Witam,
jestem mamą 3-latka i 4-miesięcznej córci. Chciałabym was zapytać co sądzicie o współczesnych bajkach bombardujących nasze dzieci zewsząd – telewizja-bajki bardzo szybkie i często o przemocy, książeczki świecące i gadające, rozkładające się, ruszające. Zastanawiam się, czy to wszystko stymuluje nasze dzieci czy wręcz przeciwnie – pozbawia ich wyobraźni. Pamiętacie jak kiedyś można było w telefonie wysłuchać bajek? Albo w radio? Czy to nie ciekawsza forma przekazu i rozwoju wyobraźni? Co o tym sądzicie? Czy brakuje takich form?
10 odpowiedzi na pytanie: bajki
brakuje, ale na pewno nam zapodasz coś ekstra 🙂
mi tam nie brakuje;)
nie zapodam bo nie mam swojego radia 🙂
tęsknię po prostu za czasami kiedy my wyświetlaliśmy sobie na rzutniku bajki, słuchaliśmy słuchowisk radiowych albo właśnie w telefonie można było mieć kilka minut relaksu. A ten teraźniejszy “relaks” jakiś taki pędzący jest i za szybki chyba dla dzieci. Brakuje wytchnienia.
są stacje radiowe typowo dziecięce. są tam również słuchowiska.
dodatkowo jest w sklepach wysyp audiobooków.
poza tym książek też nie brakuje.
więc w czym problem?
ale w popularnych stacjach telewizyjnych, radiowych rzadko teraz można trafić na przyjemną bajkę. Ja nie chcę żeby moje dzieci oglądały w kółko Ben10, Tom i Jerry itp… Oczywiście zaraz powiecie że mogę zainwestować w telewizję satelitarną a tam jest mnóstwo kanałów specjalnie dla dzieci – a co z dziećmi których rodziców nie stać na satelitę i kablówkę? Te dzieci nie są “specjalne” żeby musiały oglądać specjalną telewizję.
Nikt Ci nic nie narzuca – to Ty jesteś Mamą i Ty decydujesz co twoje dziecko ogląda i słucha!
My akurat kochamy Tom i Jerry.
Ben 10 mój synek też ogląda ale są bajki dla niego zakazane np. Baqugan
moje dziecko ma w żłobku wyswietlane bajki z rzutnika
Dalej wyświetlam dzieciom na rzutniku bajki :).

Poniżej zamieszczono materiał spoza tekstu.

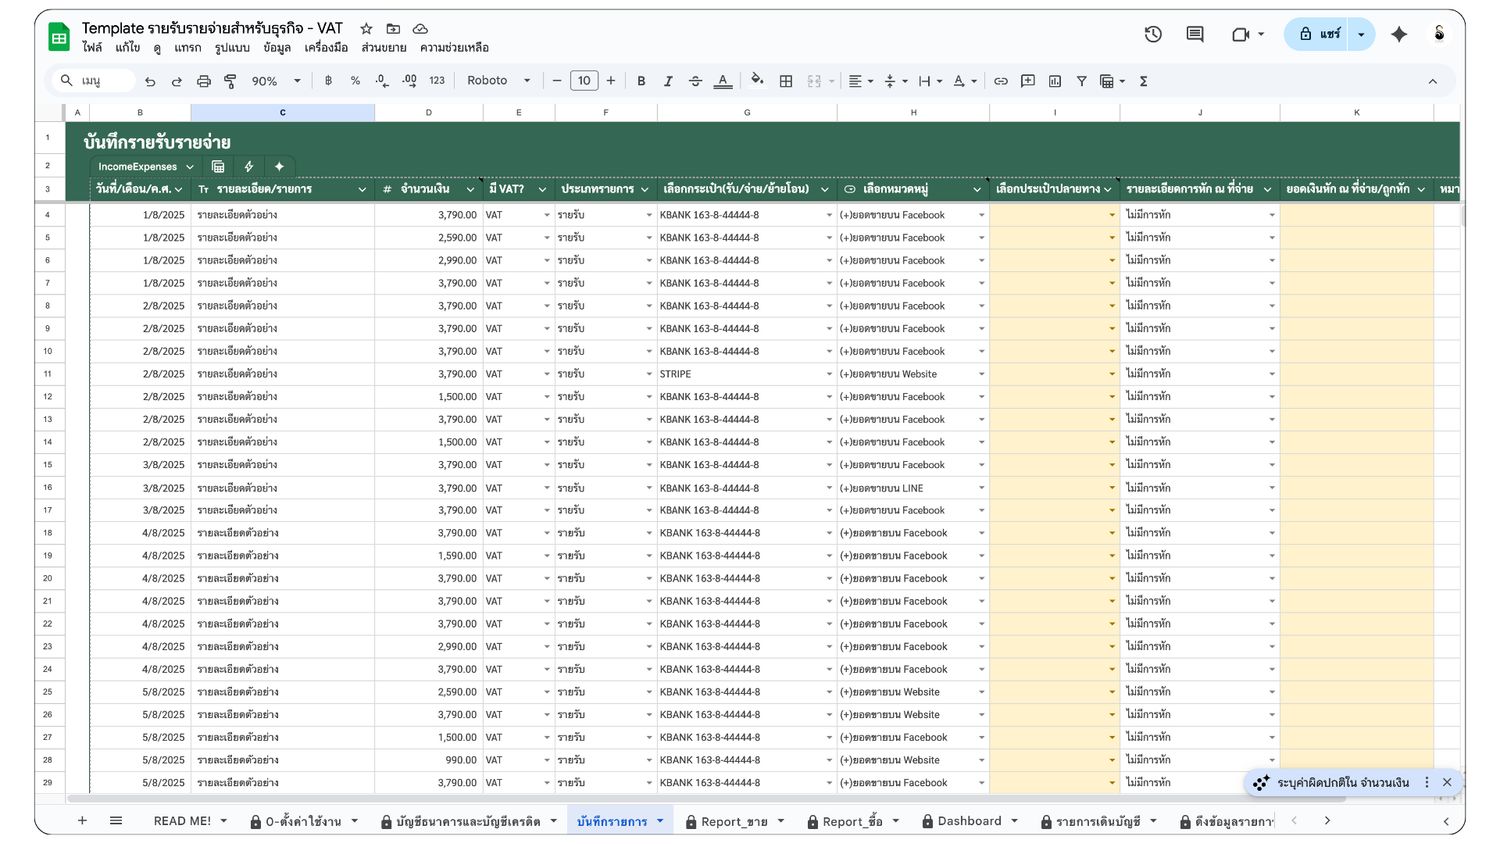Click the undo arrow in the toolbar

tap(150, 81)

Rzutnik jeszcze mój, bajki moje, męża i dokupione na allegro 🙂
Moje dzieci słuchają audiobooków.
telefonu w dzieciństwie nie miałam… Moje dzieci zresztą też nie mają ;).
A komórki powodują u mnie migrenę…
Bez żalu rezygnuję 😉
Poza tym czytamy książki, w większości takie “po mnie” więc nie piszczące, świecące itd tylko stare dobre 😉
TV satelitarnej nie mam… Krecika i podobnych oglądamy na płytach dvd/vcd.
IMO chcieć = móc 😀
w dobranockach nie ma Ben 10 czy Tom i Jerrego, masz internet więc można sobie obejrzeć inne bajki bez problemu jak czujecie potrzebę. U nas rzadko tv włączone chyba że Sebek chory. Na dobranoc nie tylko czytamy książki, ale i słucha potem, wystarczy też z netu sobie puścić. Nie trzeba mieć satelity, kablówki
rzutnik mamy i bajki na ścianie puszczam raz w tygodniu, z telefonem moje dziecko nie ma do czynienia w sumie.
Relaks to jazda na rowerze u nas a nie oglądanie tv
gdzie masz w bezplatnej telewizji naziemnej ben10?